Как Москву все не любили

Мигель Стингл
Жила-была старая бабка по имени Москва в большой коммуналке. Древняя была коммуналка, питерская, еще при царе образовалась. Прошла через все перипетии, десятки жильцов видела, краска уже везде пооблупилась, да и соседи любили ругаться между собой. Жизни себе не мыслили без ругани. А как без этого в коммуналке-то?
Старуху Москву все жалели. Понятно, что надоела им Москва уже хуже горькой редьки, но все-таки по старой памяти жильцы еще изображали капельку уважения. Что взять-то со старухи? Только и знает, что угрожать.
Но вот дети жильцов уже почтения не высказывали, в коридоре не кланялись, да и шапку не сминали при встрече. А так – пробегут мимо, «здрасьте» бросят, и улетят по своим делам.
Особенно раздражал бабку Москву мальчишка Америка. Мелкий, пылкий и заводной, он вечно то игрушки свои в других комнатах разбросает, а то и в окно бабки снежком попадет.
- Ужо я его, - грозит трясущимся высохшим кулачком Москва, - вот попадется он мне! От затрещину схлопочет!
Но мальчишке Америке Москва уже давно не указ была.
- Подумаешь, - сплюнув, презрительно говорил он иной раз, - лопочет там себе чего-то, дура старая. Я ее из-за предков разве что терплю.
Но предки иной раз Америке подзатыльников раздавали, и щедро. Особенно когда Америка вознамерился плиту Москвы от центра стены в угол переместить.
- Мал еще, - извинялись родители перед Москвой, - вот и лезут мысли всякие глупые в головы. Уж вы простите его, молодой он, горячий!
Бабка Москва ворчала чего-то себе под нос, но затрещину давать не осмеливалась. Мало ли – сдачи даст! Эта молодежь совсем не уважает старое поколение, не дай бог к стенке отшвырнет и не поморщится. И даже родители будут не указ. А бабка старая, сломать себе может чего.
Еще Москва боялась за центральный коридор Курилы. Мальчишке Токио из пятой комнаты коридор очень нравится, там так классно можно машинки гонять и с самолетиком бегать!
- Мое, мое! – кричит Токио, проходя по Курилам. Покричит – и удирает.
- А ну! – грозит сморщенным кулачком Москва, - Вот сейчас как будешь тут у меня через окно в квартиру заходить – посмотришь тут, как выпендриваться! Пошел отсюда!
Но умишком бабка-то понимала, что рано или поздно Токио усядется в коридоре и наплюет на мнение Москвы с потолка. А поскольку Америка с Токио дружит крепкой дружбой, вдвоем-то они точно Москву прогонят с ее нравоучениями в ее облезлую комнату.
А с соседом Сирией из третьей комнаты у бабки Москвы отношения были хорошие. То гречки пачку подкинет, то яблок килограмм купит у бабки. Только вот жена соседа бабку недолюбливала и избегала. Но при случае могла и резкость сказать.

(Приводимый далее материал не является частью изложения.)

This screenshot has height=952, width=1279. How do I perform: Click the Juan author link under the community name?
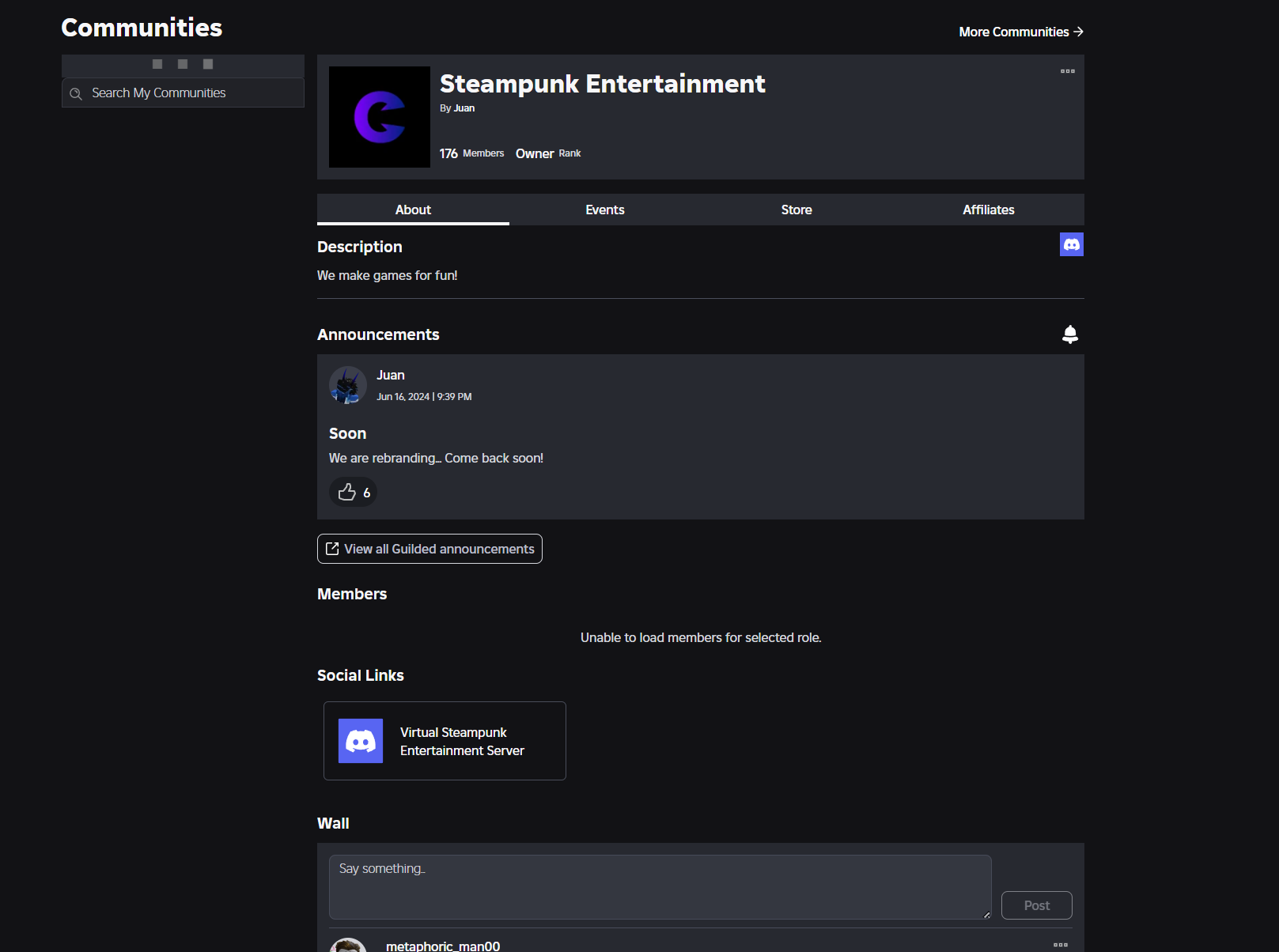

Собственные дети и внуки Москву тоже недолюбливали и весьма. Одни постоянно устраивали ей мелкие пакости, когда в гости приходили, оставляли грязную посуду и периодически подворовывали деньги из кошелька. Бабка Москва отчаянно ругалась, когда находила пропажу и иногда даже ей удавалось крепко отшлепать виновников даже уже весьма солидного возраста. Другие дети ее боялись, старались лишний раз на глаза не попадаться – но уважать уважали только за остатки силы, а так ни в грош ее не ставили. И ждали скорой смерти, конечно, чтоб комнату заграбастать.

Москве иногда было обидно. Ну что она плохого сделала всем им? Ну подумаешь там накричала на соседа – так за дело, нечего дверь в туалет запирать, когда ей приспичит. Или – ну что такое полкило гречки? Ну надо было бабке ее взять, за своей тяжело идти было. А так – ну всего-то полкило, жалко что ли? Вон, денег-то у них куры не клюют.
В общем, по-настоящему бабку Москву не любил никто. Да и за что ее было любить? Добра никому не делала, кроме тараканов на кухне, на всех ворчала, брала чужое и не уважала никого. Кто ж ее-то уважать будет?
Так и сидела себе бабка Москва в своей задрипанной комнатушке с тараканами. Недолго еще сидеть будет, видимо.